This post will only focus on global counters, please refer to my latest article about MP counters on nv50/Tesla if you are interested. Before we continue, let me recall what is a performance counter for NVIDIA.

PCOUNTER: The performance counters engine

A hardware performance counter is a set of special registers which are used to store the counts of hardware-related activities. Hardware counters are oftenly used by developers to identify bottlenecks in their applications.

PCOUNTER is the card unit which contains most of the performance counters. PCOUNTER is divided in 8 domains (or sets) on nv50/Tesla. Each domain has a different source clock and has 255+ input signals that can themselves be the output of one multiplexer. PCOUNTER uses global counters. Counters do not sample one 8-bits signal, they sample a macro signal. A macro signal is the aggregation of 4 signals which have been combined using a function. An overview of this logic is represented by the figure below.


Now, let me talk a bit about graphics counter exposed by NVIDIA on nv50/Tesla family.

Graphics counter for 3D applications

Graphics counter can be used to give detailled information for OpenGL/Direct3D applications. These performance counters are only exposed by NVIDIA PerfKit, an advanced software suite for profiling OpenCL and Direct3D/OpenGL applications on Windows (only). Last year, I reverse engineered most of these graphics counter. You can take a quick look at the documentation for nva3 (for example), this will introduce the notion of complex hardware events.

- [Listed entries]:
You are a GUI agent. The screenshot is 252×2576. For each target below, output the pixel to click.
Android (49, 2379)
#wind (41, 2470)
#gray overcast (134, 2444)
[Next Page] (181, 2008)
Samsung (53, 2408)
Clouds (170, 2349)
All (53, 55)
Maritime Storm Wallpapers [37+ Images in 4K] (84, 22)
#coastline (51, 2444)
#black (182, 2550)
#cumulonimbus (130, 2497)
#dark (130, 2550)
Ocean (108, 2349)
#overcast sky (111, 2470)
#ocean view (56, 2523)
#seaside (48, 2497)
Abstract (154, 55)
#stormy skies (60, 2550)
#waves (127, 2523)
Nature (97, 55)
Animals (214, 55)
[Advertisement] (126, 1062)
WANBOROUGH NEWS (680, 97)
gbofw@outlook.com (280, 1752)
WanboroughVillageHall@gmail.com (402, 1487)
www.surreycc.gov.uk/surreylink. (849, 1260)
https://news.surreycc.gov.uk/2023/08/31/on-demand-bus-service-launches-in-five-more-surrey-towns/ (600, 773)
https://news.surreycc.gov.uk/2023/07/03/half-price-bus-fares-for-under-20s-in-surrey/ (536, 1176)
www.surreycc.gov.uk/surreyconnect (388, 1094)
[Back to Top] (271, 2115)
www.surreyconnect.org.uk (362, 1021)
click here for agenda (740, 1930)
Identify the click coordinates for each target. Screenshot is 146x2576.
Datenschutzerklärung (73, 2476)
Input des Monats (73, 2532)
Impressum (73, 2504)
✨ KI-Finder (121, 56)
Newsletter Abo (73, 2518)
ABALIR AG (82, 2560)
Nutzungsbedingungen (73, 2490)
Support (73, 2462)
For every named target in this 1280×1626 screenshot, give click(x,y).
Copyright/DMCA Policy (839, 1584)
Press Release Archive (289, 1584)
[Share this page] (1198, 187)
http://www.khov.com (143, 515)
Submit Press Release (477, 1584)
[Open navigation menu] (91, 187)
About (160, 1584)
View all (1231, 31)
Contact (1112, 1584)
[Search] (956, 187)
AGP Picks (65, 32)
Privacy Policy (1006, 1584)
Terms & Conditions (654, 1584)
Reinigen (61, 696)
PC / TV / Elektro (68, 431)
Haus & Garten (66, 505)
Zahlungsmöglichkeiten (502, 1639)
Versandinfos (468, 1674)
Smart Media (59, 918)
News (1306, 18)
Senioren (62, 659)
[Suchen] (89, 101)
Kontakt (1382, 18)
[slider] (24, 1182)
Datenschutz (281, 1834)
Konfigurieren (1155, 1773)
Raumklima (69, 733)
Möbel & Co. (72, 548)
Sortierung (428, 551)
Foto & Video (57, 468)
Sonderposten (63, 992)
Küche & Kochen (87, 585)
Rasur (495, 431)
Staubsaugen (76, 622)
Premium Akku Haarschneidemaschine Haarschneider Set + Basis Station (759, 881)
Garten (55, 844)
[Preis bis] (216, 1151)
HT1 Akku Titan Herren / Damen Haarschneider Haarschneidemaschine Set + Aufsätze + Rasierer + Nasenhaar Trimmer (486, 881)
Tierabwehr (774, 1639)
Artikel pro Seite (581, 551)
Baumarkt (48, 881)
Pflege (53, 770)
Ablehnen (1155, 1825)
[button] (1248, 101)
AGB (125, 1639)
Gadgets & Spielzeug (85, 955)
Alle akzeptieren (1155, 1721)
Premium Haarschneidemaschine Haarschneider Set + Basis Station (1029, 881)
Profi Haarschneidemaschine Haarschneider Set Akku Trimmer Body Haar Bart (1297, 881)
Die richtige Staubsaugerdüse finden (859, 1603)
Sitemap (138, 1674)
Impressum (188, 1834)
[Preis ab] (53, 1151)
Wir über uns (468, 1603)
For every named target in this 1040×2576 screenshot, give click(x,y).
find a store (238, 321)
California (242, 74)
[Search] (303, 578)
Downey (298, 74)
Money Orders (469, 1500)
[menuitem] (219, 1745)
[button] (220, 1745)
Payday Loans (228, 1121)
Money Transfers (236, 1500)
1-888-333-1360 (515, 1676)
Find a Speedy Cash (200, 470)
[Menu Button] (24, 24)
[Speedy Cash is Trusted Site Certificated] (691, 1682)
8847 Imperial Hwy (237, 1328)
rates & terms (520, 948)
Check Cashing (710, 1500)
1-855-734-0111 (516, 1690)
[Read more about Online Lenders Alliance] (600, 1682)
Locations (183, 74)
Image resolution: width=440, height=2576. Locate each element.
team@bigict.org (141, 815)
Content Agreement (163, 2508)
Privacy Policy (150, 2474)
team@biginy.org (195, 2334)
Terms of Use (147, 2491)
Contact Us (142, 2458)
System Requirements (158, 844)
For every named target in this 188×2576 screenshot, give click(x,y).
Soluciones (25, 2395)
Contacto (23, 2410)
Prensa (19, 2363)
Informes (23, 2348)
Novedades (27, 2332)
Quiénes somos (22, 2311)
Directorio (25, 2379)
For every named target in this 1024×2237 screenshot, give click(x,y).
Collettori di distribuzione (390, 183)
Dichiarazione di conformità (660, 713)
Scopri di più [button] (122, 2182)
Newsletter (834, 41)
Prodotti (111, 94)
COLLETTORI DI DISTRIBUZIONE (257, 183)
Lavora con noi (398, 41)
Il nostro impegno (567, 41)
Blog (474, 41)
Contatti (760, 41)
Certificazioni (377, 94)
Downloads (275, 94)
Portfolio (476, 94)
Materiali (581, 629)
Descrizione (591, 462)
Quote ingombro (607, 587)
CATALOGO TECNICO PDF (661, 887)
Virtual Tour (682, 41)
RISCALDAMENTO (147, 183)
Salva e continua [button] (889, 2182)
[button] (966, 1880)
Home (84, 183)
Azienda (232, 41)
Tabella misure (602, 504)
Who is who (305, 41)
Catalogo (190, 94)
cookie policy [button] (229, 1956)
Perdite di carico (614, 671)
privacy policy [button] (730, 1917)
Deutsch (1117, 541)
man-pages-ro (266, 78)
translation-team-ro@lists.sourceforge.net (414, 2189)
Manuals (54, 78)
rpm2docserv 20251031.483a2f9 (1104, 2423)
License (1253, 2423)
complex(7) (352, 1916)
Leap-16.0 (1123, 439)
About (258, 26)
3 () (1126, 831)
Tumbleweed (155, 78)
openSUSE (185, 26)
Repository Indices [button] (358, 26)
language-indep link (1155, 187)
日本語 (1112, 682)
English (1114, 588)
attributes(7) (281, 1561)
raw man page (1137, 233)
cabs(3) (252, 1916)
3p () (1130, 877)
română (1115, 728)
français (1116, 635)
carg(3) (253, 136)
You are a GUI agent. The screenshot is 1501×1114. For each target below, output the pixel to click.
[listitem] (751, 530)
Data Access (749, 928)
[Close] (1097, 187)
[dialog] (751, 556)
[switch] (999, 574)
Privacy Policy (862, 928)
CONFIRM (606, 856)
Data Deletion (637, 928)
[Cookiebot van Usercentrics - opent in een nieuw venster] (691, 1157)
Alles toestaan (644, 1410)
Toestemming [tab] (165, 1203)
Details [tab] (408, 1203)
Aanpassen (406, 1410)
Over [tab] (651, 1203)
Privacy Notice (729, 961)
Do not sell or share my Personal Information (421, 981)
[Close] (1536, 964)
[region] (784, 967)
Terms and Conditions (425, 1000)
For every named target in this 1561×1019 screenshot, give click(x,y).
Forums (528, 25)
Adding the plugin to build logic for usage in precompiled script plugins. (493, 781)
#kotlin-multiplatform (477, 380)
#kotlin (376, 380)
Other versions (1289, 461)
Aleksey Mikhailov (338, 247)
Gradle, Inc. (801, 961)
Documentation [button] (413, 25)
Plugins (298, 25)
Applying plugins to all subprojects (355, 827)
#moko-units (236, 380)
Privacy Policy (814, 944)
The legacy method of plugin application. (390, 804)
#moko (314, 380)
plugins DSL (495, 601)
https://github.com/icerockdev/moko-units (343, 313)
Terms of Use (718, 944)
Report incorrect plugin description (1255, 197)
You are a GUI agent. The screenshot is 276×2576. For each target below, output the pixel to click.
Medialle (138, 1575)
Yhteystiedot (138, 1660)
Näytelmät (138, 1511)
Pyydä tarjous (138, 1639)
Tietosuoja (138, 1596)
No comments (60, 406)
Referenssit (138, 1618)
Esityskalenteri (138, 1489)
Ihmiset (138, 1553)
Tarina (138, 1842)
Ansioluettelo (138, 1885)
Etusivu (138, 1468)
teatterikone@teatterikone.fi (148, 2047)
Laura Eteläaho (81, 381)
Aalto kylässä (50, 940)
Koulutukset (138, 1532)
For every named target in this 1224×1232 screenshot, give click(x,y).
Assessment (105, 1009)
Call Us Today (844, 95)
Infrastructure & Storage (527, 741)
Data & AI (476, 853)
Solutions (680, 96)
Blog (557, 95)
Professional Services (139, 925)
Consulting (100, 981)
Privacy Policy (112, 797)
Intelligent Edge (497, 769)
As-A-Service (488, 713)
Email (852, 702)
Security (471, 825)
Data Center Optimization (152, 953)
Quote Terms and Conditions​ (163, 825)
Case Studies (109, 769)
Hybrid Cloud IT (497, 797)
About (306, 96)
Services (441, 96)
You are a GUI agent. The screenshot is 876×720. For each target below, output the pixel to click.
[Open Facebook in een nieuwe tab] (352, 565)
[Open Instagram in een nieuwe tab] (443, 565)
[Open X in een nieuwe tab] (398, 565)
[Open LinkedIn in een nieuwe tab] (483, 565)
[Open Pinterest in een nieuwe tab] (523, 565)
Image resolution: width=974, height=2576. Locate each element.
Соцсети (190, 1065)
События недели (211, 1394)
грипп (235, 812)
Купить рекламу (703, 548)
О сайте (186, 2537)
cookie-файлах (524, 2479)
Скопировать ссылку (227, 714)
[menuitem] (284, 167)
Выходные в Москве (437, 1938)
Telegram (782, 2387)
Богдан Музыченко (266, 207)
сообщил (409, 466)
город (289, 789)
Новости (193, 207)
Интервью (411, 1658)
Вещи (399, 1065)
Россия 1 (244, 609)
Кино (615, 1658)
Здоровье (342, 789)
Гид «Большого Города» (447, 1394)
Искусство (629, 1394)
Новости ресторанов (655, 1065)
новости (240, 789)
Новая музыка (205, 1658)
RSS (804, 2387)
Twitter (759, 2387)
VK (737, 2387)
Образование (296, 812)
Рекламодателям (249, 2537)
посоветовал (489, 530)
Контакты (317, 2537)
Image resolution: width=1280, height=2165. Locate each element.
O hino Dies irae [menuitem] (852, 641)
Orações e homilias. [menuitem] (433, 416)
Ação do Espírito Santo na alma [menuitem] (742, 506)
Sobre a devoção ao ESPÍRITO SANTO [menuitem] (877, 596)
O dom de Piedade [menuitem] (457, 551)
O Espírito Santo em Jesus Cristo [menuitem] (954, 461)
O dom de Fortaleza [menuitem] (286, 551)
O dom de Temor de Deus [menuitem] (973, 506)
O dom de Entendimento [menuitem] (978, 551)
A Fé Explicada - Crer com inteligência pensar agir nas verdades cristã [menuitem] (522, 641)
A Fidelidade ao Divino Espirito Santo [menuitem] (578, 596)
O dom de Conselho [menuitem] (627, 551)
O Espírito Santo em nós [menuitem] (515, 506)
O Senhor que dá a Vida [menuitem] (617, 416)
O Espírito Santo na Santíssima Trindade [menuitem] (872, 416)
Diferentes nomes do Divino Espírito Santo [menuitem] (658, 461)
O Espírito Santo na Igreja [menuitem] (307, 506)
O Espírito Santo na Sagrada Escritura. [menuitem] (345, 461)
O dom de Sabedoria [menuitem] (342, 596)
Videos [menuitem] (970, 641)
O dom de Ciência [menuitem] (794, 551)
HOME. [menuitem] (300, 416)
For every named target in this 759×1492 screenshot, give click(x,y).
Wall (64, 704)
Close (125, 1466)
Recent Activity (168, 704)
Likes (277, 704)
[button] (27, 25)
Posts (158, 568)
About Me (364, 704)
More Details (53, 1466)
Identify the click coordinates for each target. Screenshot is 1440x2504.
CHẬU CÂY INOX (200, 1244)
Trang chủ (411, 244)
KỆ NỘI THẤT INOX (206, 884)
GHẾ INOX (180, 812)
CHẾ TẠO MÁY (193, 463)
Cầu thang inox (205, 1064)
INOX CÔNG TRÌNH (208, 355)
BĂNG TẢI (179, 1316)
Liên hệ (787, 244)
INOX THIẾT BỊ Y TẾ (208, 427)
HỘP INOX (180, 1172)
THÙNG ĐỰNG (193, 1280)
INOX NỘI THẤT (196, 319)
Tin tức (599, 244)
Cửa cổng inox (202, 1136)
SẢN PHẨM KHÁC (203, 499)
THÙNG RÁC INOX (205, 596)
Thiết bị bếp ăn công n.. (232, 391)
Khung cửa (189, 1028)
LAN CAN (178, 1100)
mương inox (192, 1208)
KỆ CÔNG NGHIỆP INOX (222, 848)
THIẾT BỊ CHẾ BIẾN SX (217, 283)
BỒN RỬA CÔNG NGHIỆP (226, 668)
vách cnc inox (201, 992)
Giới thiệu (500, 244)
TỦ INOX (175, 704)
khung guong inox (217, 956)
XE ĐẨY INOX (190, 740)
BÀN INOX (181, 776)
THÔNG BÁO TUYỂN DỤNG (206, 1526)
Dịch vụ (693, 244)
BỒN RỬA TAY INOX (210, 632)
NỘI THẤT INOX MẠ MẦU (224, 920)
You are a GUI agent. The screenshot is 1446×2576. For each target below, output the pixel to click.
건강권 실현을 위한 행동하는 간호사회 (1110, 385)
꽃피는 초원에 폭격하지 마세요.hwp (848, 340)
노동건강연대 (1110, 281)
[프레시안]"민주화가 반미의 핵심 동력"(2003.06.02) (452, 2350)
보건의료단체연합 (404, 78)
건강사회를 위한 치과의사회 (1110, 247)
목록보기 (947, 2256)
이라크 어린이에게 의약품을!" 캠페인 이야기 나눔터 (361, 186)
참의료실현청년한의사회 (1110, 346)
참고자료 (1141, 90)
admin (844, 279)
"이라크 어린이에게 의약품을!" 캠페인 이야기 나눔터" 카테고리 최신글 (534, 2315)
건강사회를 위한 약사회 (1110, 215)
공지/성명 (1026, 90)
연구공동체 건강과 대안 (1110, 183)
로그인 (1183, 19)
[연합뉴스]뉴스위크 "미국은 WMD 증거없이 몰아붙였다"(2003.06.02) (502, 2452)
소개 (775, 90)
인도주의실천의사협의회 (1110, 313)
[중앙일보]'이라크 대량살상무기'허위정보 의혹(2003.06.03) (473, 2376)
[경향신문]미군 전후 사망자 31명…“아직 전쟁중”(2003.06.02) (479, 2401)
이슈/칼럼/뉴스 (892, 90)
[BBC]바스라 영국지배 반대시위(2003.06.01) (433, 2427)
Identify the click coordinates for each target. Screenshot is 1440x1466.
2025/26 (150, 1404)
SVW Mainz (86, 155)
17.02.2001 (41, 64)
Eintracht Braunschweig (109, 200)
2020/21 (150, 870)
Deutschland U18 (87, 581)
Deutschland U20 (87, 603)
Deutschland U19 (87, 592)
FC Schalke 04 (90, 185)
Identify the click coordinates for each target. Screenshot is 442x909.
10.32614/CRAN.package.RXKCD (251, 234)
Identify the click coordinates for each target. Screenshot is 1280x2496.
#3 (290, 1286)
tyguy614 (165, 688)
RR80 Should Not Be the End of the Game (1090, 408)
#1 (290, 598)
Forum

- [Short problem A]: In the post on NVIDIA performance counters, condense the paragraph beginning "PCOUNTER is the card unit" into a short bulleted list that keeps its main facts.
- [Short problem B]: Write the next few sentences of the post on NVIDIA performance counters, starting right after its final sentence.

- [Right answer A]:
- PCOUNTER is the card unit that holds most of the performance counters.
- On nv50/Tesla it is split into 8 domains (sets).
- Each domain has its own source clock and more than 255 input signals, each of which may be the output of a multiplexer.
- PCOUNTER uses global counters.
- The counters sample a macro signal rather than a single 8-bit signal.
- A macro signal aggregates 4 signals combined by a function.

- [Right answer B]:
Overview of complex hardware events

A complex hardware event is composed by one or two macro signals which have been combined with a counter mode. Some of them are sometimes multiplexed and thus a multiplexer (a tuple address and value) needs to be configured in the engine which generates the signal. Hardware events are so the aggregation of multiple 8-bits signals and they are harder to monitor than a simple signal. Some events are also too complex to be monitored at one time and thus need multiple passes. As perfkit polls counters after each frame, an event that requires multiple passes will need the same amount of frame to be monitored. For instance, for frame x, the counters are set for the pass #0 while they are set up for pass #1 at frame x+1. The results of the two passes are then combined to create the result of the event. Multi-passes events are thus less accurate because they need more frames to be monitored

The main goal of the interface between the kernel and mesa is to expose these complex hardware events to the userspace.

The first interface (“all-userspace” approach)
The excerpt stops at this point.